- HOW TO COMPLETE THIS TASK -
Set down each entry from the block beneath, exactly as written.
=== SUPPLIED MATERIAL ===
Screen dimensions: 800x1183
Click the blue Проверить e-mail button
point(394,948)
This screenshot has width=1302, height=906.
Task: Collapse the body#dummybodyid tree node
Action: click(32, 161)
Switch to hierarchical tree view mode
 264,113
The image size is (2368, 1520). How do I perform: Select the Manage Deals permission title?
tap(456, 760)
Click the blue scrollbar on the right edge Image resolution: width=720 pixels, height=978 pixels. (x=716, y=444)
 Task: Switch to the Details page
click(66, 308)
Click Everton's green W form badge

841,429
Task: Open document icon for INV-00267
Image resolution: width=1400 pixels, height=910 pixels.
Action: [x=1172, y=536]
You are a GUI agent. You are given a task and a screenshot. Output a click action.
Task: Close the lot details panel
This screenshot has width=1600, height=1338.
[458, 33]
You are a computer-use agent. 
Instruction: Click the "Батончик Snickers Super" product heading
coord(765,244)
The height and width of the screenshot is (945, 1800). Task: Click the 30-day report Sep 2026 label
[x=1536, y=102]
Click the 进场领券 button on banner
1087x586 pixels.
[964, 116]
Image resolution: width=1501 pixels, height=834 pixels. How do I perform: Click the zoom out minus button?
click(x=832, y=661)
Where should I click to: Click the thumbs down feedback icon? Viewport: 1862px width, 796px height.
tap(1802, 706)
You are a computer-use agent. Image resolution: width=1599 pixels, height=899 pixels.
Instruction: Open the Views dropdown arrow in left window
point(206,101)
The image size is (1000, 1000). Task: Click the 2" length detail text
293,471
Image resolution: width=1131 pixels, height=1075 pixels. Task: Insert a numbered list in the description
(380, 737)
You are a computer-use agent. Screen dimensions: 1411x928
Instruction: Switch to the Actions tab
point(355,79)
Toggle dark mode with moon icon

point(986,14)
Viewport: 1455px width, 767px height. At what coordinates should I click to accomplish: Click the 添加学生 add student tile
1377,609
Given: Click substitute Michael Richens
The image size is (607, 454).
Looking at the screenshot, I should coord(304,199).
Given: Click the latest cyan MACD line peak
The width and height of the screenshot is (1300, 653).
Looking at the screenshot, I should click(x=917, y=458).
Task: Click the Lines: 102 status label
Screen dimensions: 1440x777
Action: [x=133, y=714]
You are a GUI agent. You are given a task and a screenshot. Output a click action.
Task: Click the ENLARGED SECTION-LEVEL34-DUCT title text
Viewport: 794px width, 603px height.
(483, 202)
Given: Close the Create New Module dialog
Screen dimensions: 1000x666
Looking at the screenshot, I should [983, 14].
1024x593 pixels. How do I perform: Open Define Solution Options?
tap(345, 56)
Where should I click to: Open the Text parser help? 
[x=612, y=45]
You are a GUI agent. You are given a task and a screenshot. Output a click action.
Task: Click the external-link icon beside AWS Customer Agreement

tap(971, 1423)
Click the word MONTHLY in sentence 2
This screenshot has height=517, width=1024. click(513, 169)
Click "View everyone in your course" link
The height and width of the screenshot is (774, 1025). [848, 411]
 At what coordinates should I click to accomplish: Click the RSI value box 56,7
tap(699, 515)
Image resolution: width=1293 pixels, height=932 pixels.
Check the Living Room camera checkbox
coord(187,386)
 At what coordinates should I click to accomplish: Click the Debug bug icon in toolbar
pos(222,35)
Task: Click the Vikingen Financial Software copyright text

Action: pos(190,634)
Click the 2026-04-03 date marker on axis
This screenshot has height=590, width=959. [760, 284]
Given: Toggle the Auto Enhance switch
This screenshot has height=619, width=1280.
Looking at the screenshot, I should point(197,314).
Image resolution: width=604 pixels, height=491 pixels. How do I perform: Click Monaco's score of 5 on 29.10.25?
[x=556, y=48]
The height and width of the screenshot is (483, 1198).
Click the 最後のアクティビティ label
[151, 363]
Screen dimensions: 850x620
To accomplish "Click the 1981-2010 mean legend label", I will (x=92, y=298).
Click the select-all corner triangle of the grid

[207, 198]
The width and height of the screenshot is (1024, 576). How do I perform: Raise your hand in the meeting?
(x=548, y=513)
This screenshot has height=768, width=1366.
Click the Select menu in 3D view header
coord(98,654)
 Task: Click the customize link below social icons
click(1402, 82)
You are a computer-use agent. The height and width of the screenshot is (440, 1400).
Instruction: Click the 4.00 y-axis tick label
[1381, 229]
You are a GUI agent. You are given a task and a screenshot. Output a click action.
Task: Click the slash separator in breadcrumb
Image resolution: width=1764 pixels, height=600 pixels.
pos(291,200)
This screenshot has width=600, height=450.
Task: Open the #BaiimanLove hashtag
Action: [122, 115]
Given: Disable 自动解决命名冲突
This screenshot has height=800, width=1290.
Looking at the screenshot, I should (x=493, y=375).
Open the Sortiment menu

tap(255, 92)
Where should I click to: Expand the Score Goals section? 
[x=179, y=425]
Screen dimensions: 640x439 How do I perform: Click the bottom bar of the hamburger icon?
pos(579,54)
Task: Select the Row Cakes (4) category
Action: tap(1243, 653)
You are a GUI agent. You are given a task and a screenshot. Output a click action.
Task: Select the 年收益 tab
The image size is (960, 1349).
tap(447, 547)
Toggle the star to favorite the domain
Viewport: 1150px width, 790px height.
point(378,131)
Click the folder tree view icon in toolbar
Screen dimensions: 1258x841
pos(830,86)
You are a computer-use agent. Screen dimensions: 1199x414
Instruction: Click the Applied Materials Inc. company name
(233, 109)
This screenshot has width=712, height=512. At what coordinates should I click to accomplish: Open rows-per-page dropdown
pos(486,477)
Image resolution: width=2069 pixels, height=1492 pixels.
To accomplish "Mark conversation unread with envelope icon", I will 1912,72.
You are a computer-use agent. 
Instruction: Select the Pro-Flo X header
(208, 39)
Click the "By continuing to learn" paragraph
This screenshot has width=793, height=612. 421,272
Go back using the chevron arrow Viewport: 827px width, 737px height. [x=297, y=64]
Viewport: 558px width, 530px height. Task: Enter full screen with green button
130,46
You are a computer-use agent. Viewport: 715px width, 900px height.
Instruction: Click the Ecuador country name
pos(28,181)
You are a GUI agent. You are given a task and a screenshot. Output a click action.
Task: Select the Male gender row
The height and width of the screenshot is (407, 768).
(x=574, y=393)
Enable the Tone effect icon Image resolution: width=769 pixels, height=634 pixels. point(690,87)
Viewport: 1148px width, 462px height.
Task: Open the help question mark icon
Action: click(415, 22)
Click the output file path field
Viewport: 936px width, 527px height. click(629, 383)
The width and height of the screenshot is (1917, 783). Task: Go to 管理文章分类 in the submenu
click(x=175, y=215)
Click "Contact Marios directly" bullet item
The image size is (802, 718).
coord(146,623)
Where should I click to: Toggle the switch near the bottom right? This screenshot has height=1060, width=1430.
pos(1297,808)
===
- RESPONSE TO THE TASK -
Screen dimensions: 800x1183
Click the blue Проверить e-mail button
point(394,948)
This screenshot has width=1302, height=906.
Task: Collapse the body#dummybodyid tree node
Action: click(32, 161)
Switch to hierarchical tree view mode
 264,113
The image size is (2368, 1520). How do I perform: Select the Manage Deals permission title?
tap(456, 760)
Click the blue scrollbar on the right edge Image resolution: width=720 pixels, height=978 pixels. (x=716, y=444)
 Task: Switch to the Details page
click(66, 308)
Click Everton's green W form badge

841,429
Task: Open document icon for INV-00267
Image resolution: width=1400 pixels, height=910 pixels.
Action: [x=1172, y=536]
You are a GUI agent. You are given a task and a screenshot. Output a click action.
Task: Close the lot details panel
This screenshot has width=1600, height=1338.
[458, 33]
You are a computer-use agent. 
Instruction: Click the "Батончик Snickers Super" product heading
coord(765,244)
The height and width of the screenshot is (945, 1800). Task: Click the 30-day report Sep 2026 label
[x=1536, y=102]
Click the 进场领券 button on banner
1087x586 pixels.
[964, 116]
Image resolution: width=1501 pixels, height=834 pixels. How do I perform: Click the zoom out minus button?
click(x=832, y=661)
Where should I click to: Click the thumbs down feedback icon? Viewport: 1862px width, 796px height.
tap(1802, 706)
You are a computer-use agent. Image resolution: width=1599 pixels, height=899 pixels.
Instruction: Open the Views dropdown arrow in left window
point(206,101)
The image size is (1000, 1000). Task: Click the 2" length detail text
293,471
Image resolution: width=1131 pixels, height=1075 pixels. Task: Insert a numbered list in the description
(380, 737)
You are a computer-use agent. Screen dimensions: 1411x928
Instruction: Switch to the Actions tab
point(355,79)
Toggle dark mode with moon icon

point(986,14)
Viewport: 1455px width, 767px height. At what coordinates should I click to accomplish: Click the 添加学生 add student tile
1377,609
Given: Click substitute Michael Richens
The image size is (607, 454).
Looking at the screenshot, I should coord(304,199).
Given: Click the latest cyan MACD line peak
The width and height of the screenshot is (1300, 653).
Looking at the screenshot, I should click(x=917, y=458).
Task: Click the Lines: 102 status label
Screen dimensions: 1440x777
Action: [x=133, y=714]
You are a GUI agent. You are given a task and a screenshot. Output a click action.
Task: Click the ENLARGED SECTION-LEVEL34-DUCT title text
Viewport: 794px width, 603px height.
(483, 202)
Given: Close the Create New Module dialog
Screen dimensions: 1000x666
Looking at the screenshot, I should [983, 14].
1024x593 pixels. How do I perform: Open Define Solution Options?
tap(345, 56)
Where should I click to: Open the Text parser help? 
[x=612, y=45]
You are a GUI agent. You are given a task and a screenshot. Output a click action.
Task: Click the external-link icon beside AWS Customer Agreement

tap(971, 1423)
Click the word MONTHLY in sentence 2
This screenshot has height=517, width=1024. click(513, 169)
Click "View everyone in your course" link
The height and width of the screenshot is (774, 1025). [848, 411]
 At what coordinates should I click to accomplish: Click the RSI value box 56,7
tap(699, 515)
Image resolution: width=1293 pixels, height=932 pixels.
Check the Living Room camera checkbox
coord(187,386)
 At what coordinates should I click to accomplish: Click the Debug bug icon in toolbar
pos(222,35)
Task: Click the Vikingen Financial Software copyright text

Action: pos(190,634)
Click the 2026-04-03 date marker on axis
This screenshot has height=590, width=959. [760, 284]
Given: Toggle the Auto Enhance switch
This screenshot has height=619, width=1280.
Looking at the screenshot, I should point(197,314).
Image resolution: width=604 pixels, height=491 pixels. How do I perform: Click Monaco's score of 5 on 29.10.25?
[x=556, y=48]
The height and width of the screenshot is (483, 1198).
Click the 最後のアクティビティ label
[151, 363]
Screen dimensions: 850x620
To accomplish "Click the 1981-2010 mean legend label", I will (x=92, y=298).
Click the select-all corner triangle of the grid

[207, 198]
The width and height of the screenshot is (1024, 576). How do I perform: Raise your hand in the meeting?
(x=548, y=513)
This screenshot has height=768, width=1366.
Click the Select menu in 3D view header
coord(98,654)
 Task: Click the customize link below social icons
click(1402, 82)
You are a computer-use agent. The height and width of the screenshot is (440, 1400).
Instruction: Click the 4.00 y-axis tick label
[1381, 229]
You are a GUI agent. You are given a task and a screenshot. Output a click action.
Task: Click the slash separator in breadcrumb
Image resolution: width=1764 pixels, height=600 pixels.
pos(291,200)
This screenshot has width=600, height=450.
Task: Open the #BaiimanLove hashtag
Action: [122, 115]
Given: Disable 自动解决命名冲突
This screenshot has height=800, width=1290.
Looking at the screenshot, I should (x=493, y=375).
Open the Sortiment menu

tap(255, 92)
Where should I click to: Expand the Score Goals section? 
[x=179, y=425]
Screen dimensions: 640x439 How do I perform: Click the bottom bar of the hamburger icon?
pos(579,54)
Task: Select the Row Cakes (4) category
Action: tap(1243, 653)
You are a GUI agent. You are given a task and a screenshot. Output a click action.
Task: Select the 年收益 tab
The image size is (960, 1349).
tap(447, 547)
Toggle the star to favorite the domain
Viewport: 1150px width, 790px height.
point(378,131)
Click the folder tree view icon in toolbar
Screen dimensions: 1258x841
pos(830,86)
You are a computer-use agent. Screen dimensions: 1199x414
Instruction: Click the Applied Materials Inc. company name
(233, 109)
This screenshot has width=712, height=512. At what coordinates should I click to accomplish: Open rows-per-page dropdown
pos(486,477)
Image resolution: width=2069 pixels, height=1492 pixels.
To accomplish "Mark conversation unread with envelope icon", I will 1912,72.
You are a computer-use agent. 
Instruction: Select the Pro-Flo X header
(208, 39)
Click the "By continuing to learn" paragraph
This screenshot has width=793, height=612. 421,272
Go back using the chevron arrow Viewport: 827px width, 737px height. [x=297, y=64]
Viewport: 558px width, 530px height. Task: Enter full screen with green button
130,46
You are a computer-use agent. Viewport: 715px width, 900px height.
Instruction: Click the Ecuador country name
pos(28,181)
You are a GUI agent. You are given a task and a screenshot. Output a click action.
Task: Select the Male gender row
The height and width of the screenshot is (407, 768).
(x=574, y=393)
Enable the Tone effect icon Image resolution: width=769 pixels, height=634 pixels. point(690,87)
Viewport: 1148px width, 462px height.
Task: Open the help question mark icon
Action: click(415, 22)
Click the output file path field
Viewport: 936px width, 527px height. click(629, 383)
The width and height of the screenshot is (1917, 783). Task: Go to 管理文章分类 in the submenu
click(x=175, y=215)
Click "Contact Marios directly" bullet item
The image size is (802, 718).
coord(146,623)
Where should I click to: Toggle the switch near the bottom right? This screenshot has height=1060, width=1430.
pos(1297,808)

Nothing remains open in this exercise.